How does Python process lists?

Question

I have a list:

list1 = [1,2,3]

If I use a function to get some data which I want to replace in the original list

new_data = [2,3,4]

Why doesn't

list1 = new_data

mutate the original list? Why does it create a new reference?

list1[:] = new_data

does work, but why doesn't the other expression work?

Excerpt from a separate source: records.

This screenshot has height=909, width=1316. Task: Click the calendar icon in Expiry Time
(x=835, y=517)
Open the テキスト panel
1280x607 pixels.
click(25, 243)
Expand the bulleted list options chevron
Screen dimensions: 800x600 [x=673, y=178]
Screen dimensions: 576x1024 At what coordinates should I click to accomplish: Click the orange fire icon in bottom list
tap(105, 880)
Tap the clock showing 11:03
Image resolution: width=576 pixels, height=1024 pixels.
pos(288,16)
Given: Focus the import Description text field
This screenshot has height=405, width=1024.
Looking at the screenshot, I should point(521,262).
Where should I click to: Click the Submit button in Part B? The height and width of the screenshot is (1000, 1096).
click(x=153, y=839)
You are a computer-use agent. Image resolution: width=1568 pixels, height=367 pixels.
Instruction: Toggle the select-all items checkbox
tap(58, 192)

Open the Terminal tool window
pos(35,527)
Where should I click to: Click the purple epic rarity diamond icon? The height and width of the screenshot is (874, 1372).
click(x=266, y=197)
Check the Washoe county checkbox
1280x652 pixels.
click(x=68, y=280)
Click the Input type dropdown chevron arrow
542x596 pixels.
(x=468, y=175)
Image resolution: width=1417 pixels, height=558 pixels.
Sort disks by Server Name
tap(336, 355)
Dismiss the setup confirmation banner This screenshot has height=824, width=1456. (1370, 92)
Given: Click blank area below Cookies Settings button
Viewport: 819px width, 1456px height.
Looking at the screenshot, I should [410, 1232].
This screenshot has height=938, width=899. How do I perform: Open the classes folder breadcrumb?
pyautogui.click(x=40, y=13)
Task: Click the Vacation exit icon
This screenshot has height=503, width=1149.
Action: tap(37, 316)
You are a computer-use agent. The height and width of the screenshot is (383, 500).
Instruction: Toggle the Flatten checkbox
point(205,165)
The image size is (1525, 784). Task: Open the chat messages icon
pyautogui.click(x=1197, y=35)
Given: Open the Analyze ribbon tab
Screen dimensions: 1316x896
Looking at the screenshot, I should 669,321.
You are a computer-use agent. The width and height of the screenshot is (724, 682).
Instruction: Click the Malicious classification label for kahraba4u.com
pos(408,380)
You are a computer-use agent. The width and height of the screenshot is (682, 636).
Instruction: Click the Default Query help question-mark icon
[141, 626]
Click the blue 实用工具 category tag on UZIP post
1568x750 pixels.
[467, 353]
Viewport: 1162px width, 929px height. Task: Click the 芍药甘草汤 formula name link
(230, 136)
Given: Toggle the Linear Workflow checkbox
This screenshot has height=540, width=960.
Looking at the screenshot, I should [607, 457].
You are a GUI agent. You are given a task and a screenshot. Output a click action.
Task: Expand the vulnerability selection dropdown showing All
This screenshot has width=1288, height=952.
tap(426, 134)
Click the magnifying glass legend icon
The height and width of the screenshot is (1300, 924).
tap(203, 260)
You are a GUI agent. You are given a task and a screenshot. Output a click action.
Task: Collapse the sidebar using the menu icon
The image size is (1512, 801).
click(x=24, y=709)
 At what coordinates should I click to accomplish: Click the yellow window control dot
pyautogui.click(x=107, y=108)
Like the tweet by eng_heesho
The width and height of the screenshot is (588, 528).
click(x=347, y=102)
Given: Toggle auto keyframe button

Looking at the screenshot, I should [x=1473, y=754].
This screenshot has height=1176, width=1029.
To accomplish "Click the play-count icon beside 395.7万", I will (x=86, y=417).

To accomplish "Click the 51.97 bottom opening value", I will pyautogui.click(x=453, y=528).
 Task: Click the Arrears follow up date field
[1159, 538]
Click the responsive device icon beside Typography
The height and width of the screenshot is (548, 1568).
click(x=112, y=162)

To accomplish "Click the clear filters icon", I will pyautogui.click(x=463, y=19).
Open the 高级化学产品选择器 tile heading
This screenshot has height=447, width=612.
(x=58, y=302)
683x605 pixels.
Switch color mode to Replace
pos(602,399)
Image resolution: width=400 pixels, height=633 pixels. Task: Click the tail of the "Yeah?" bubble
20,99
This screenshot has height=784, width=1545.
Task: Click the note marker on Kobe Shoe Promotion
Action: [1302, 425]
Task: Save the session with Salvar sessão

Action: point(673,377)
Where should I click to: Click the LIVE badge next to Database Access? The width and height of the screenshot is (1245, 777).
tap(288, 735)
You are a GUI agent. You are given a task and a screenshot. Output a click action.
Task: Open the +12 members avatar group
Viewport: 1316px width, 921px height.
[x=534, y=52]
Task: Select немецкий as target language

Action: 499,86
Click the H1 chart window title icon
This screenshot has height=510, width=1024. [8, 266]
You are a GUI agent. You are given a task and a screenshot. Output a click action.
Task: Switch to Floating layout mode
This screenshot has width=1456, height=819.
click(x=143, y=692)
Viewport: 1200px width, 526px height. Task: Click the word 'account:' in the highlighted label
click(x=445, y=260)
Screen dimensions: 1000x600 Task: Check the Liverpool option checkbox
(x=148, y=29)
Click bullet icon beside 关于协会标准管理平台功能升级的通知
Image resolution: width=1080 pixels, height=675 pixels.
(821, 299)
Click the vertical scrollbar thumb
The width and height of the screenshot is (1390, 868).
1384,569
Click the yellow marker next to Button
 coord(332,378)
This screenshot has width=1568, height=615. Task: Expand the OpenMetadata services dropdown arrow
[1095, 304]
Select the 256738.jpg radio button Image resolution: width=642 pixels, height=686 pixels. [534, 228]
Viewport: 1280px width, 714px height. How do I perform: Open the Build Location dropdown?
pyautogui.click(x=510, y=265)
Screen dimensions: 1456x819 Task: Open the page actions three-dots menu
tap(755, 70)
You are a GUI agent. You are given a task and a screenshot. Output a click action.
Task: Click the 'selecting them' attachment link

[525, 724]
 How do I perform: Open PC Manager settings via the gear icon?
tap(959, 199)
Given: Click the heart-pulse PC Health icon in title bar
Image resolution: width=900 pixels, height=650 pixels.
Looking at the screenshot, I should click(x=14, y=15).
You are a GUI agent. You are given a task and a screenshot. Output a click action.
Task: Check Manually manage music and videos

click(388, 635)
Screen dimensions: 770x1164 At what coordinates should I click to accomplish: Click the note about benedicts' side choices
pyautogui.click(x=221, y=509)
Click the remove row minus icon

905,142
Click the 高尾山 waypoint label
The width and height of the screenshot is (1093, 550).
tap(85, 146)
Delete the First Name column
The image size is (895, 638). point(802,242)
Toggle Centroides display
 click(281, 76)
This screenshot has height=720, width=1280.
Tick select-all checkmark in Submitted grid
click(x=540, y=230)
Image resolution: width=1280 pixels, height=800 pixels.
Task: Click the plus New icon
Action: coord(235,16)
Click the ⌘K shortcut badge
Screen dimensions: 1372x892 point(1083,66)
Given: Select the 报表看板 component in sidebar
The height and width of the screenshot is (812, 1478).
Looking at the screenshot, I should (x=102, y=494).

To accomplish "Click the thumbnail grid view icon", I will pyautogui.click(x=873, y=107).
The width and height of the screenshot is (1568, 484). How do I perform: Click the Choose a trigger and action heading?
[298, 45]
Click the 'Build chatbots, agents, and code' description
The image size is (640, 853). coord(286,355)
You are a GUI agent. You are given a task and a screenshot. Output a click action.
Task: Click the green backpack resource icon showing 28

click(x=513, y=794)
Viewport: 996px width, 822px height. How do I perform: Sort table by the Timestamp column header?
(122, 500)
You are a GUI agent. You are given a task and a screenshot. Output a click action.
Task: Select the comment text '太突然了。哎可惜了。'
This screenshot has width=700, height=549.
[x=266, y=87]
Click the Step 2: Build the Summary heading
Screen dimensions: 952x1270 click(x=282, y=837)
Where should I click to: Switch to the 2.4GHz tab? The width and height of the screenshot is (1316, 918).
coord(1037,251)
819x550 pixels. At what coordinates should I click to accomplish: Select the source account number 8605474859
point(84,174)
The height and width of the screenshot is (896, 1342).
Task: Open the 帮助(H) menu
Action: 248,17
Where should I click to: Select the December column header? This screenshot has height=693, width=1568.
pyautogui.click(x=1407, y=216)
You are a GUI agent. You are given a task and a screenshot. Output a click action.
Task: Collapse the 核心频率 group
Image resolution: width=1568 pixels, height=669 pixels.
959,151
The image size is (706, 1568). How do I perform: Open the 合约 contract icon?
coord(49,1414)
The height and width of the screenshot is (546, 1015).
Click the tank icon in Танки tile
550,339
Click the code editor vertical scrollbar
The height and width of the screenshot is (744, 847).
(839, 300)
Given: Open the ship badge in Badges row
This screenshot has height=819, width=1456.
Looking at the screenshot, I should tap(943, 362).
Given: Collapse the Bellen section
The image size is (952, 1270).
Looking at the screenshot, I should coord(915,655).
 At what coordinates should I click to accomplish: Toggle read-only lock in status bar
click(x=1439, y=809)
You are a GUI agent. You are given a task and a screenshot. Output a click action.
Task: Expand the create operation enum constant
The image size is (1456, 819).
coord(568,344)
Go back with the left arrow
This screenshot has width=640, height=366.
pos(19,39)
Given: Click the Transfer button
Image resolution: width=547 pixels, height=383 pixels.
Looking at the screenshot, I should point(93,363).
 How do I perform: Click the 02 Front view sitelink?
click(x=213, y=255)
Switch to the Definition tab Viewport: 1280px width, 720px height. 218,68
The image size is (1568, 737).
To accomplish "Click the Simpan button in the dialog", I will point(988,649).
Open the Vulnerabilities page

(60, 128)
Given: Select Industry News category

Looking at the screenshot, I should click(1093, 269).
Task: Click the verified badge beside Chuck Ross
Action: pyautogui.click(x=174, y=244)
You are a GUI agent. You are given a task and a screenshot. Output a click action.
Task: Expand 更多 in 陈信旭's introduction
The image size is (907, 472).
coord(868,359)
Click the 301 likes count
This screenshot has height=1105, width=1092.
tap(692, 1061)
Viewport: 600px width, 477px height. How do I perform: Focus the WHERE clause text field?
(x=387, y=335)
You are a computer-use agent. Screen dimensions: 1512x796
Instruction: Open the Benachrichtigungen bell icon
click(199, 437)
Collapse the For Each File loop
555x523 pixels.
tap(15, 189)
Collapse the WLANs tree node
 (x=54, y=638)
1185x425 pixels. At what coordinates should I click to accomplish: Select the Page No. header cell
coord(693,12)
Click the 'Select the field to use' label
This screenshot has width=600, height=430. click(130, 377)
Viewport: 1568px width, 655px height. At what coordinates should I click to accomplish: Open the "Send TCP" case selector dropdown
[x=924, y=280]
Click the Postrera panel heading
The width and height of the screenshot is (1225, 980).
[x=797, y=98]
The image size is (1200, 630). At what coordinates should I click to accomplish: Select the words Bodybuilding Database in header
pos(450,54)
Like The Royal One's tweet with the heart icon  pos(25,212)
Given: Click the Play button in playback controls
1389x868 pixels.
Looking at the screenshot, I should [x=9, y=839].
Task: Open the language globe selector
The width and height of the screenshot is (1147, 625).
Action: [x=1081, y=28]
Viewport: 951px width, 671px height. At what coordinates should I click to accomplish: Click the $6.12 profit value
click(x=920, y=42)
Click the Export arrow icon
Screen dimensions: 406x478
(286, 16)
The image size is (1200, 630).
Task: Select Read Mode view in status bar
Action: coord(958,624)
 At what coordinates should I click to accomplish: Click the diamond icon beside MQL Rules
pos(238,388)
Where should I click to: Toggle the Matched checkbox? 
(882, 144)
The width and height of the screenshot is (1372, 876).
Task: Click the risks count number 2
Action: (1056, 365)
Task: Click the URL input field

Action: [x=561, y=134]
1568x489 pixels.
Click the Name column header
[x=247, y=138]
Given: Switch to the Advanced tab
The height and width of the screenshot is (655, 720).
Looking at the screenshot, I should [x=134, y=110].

Because the Python language designer(s) decided that `=` should copy references, not entire objects. Most languages work like that. Is it really so surprising? — Matt Ball, Oct 28 '13 at 04:16
possible duplicate of [Python how to take a list as a parameter and edit its values?](http://stackoverflow.com/questions/19625946/python-how-to-take-a-list-as-a-parameter-and-edit-its-values) — aIKid, Oct 28 '13 at 04:23
Also possible duplicate of [Mutating list in python](http://stackoverflow.com/questions/17131536/mutating-list-in-python) — aIKid, Oct 28 '13 at 04:24

score 6 · Accepted Answer · answered Oct 28 '13 at 04:15

6

Because that's not how Python works. (What language does work like this?)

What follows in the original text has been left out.